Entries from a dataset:
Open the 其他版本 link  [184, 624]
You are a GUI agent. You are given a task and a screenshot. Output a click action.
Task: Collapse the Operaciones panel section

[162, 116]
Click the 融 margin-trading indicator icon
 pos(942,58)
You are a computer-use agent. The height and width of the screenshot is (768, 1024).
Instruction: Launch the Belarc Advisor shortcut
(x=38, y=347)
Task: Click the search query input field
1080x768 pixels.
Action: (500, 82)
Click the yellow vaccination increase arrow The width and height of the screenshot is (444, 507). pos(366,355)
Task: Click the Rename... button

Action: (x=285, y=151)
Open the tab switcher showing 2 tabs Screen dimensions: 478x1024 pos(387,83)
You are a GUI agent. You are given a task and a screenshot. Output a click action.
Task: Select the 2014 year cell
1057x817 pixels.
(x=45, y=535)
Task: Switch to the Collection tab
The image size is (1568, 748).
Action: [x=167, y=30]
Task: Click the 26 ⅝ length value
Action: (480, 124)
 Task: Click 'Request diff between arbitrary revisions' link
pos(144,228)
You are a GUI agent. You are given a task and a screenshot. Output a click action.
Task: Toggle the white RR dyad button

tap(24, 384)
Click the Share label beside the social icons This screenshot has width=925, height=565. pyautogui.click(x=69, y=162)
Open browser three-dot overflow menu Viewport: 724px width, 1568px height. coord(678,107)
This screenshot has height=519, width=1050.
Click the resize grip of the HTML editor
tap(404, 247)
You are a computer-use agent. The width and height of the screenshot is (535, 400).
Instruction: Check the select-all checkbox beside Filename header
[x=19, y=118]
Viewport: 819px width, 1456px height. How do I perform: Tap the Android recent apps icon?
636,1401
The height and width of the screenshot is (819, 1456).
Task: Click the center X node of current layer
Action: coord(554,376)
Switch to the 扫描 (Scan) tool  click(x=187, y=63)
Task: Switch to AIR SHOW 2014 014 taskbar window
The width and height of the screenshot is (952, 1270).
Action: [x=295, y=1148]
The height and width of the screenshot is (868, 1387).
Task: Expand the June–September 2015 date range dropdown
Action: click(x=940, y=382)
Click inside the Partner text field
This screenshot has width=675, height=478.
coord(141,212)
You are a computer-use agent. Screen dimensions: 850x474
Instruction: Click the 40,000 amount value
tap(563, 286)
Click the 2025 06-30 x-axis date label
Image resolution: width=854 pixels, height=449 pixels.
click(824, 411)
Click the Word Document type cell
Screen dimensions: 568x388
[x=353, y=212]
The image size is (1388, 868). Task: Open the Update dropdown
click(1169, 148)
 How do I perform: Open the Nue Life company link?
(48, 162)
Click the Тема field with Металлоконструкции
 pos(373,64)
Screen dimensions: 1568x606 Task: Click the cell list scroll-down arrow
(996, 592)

* **WHAT IS EXPECTED**
Starting at the line containing "Viewport: 819px width, 1456px" and ending at the line containing "coord(141,212)", rewrite those lines, switching "Partner" to "Supplier" and changing nothing else.

* **TASK OUTPUT**
Viewport: 819px width, 1456px height. How do I perform: Tap the Android recent apps icon?
636,1401
The height and width of the screenshot is (819, 1456).
Task: Click the center X node of current layer
Action: coord(554,376)
Switch to the 扫描 (Scan) tool  click(x=187, y=63)
Task: Switch to AIR SHOW 2014 014 taskbar window
The width and height of the screenshot is (952, 1270).
Action: [x=295, y=1148]
The height and width of the screenshot is (868, 1387).
Task: Expand the June–September 2015 date range dropdown
Action: click(x=940, y=382)
Click inside the Supplier text field
This screenshot has width=675, height=478.
coord(141,212)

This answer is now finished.